Editorial Standards

Editorial Standards for Kanji.Jepang.org

This page explains how Kanji.Jepang.org collects, normalizes, reviews, and updates kanji data. The goal is to keep editorial policy transparent and verifiable.

Data sourcingMeaning fallbackCorrection policy

Last Updated

March 23, 2026

Primary Product Language

Indonesian

1. Sources and Foundation

Kanji.Jepang.org is an Indonesia-first interactive kanji dictionary. Source data can include open-source projects, kanji lists, vocabulary assets, and generated derivatives.

Each source has different strengths and limits. We keep attribution and usage boundaries explicit whenever possible.

2. Normalization and Presentation

Raw source data is not always learner-friendly by default. We normalize labels, ordering, and grouping to produce stable reference pages.

This process is intended to improve clarity for real learners, not to hide uncertainty when data is incomplete.

  • Keep label naming and section ordering consistent
  • Map kanji into stable browse lanes such as JLPT, Jōyō, and radicals
  • Prefer lightweight pages with clear information hierarchy
  • Review output before publishing updates

3. Indonesian-First Meaning Policy

Kanji.Jepang.org follows an Indonesian-first display policy. Indonesian meanings are primary whenever available and editorially acceptable.

When Indonesian is missing, English serves as fallback support. This prevents empty labels and avoids forced low-quality translation.

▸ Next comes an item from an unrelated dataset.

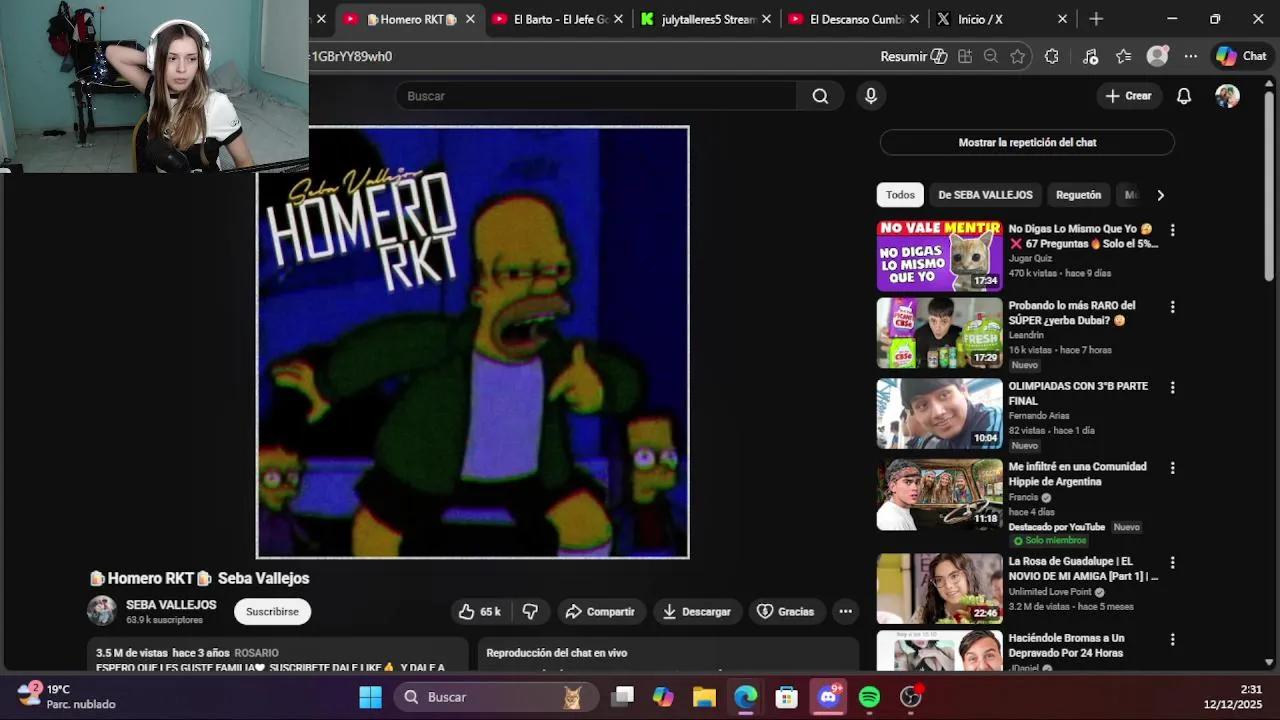Click Mostrar la repeticion del chat
This screenshot has width=1280, height=720.
[1026, 142]
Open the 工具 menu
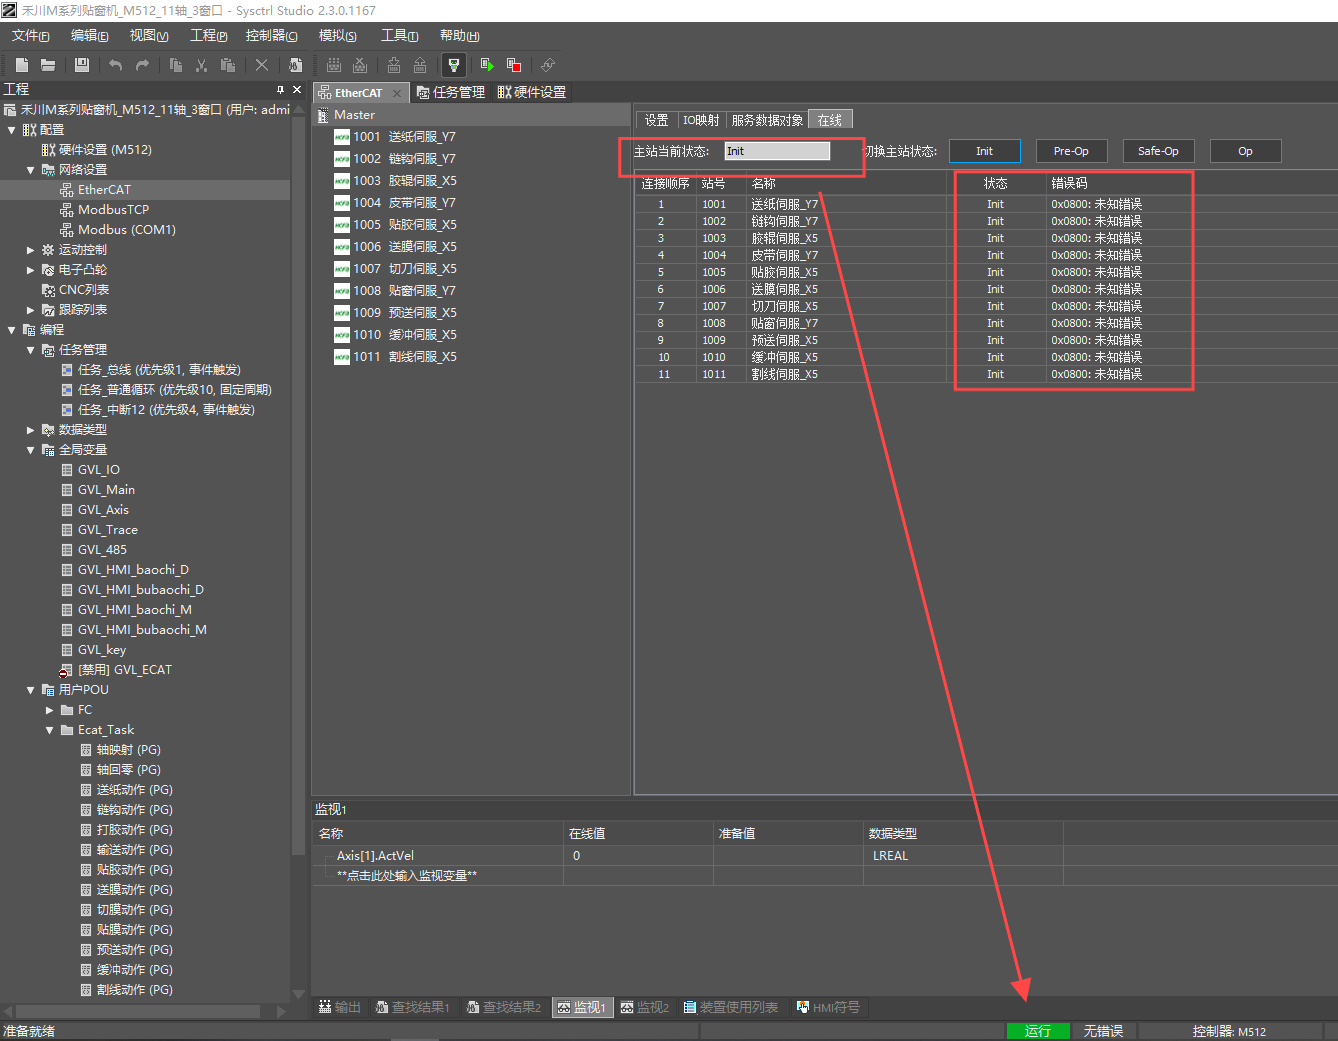 tap(399, 36)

  • Priority 1: Indonesian meaning (ready and publishable)
  • Priority 2: English fallback meaning
  • Priority 3: first non-empty locale if relevant
  • Priority 4: empty if data is genuinely missing

4. Limits and Interpretation Boundaries

No dictionary can fully remove ambiguity in every context. Some entries have richer data than others, and nuance may vary by usage context.

Use this site as a practical reference aid, not as a legal, medical, or official translation authority.

  • Coverage depth can vary by entry
  • Short glosses may not capture every nuance
  • Vocabulary and sentence coverage may change as data improves
  • Large corpus size does not imply uniform field completeness

5. Corrections, Verification, and Updates

Specific correction reports are strongly preferred: include URL, affected section, proposed fix, and supporting references when possible.

Reports are reviewed to identify whether the issue comes from data source, content normalization, or page-level presentation.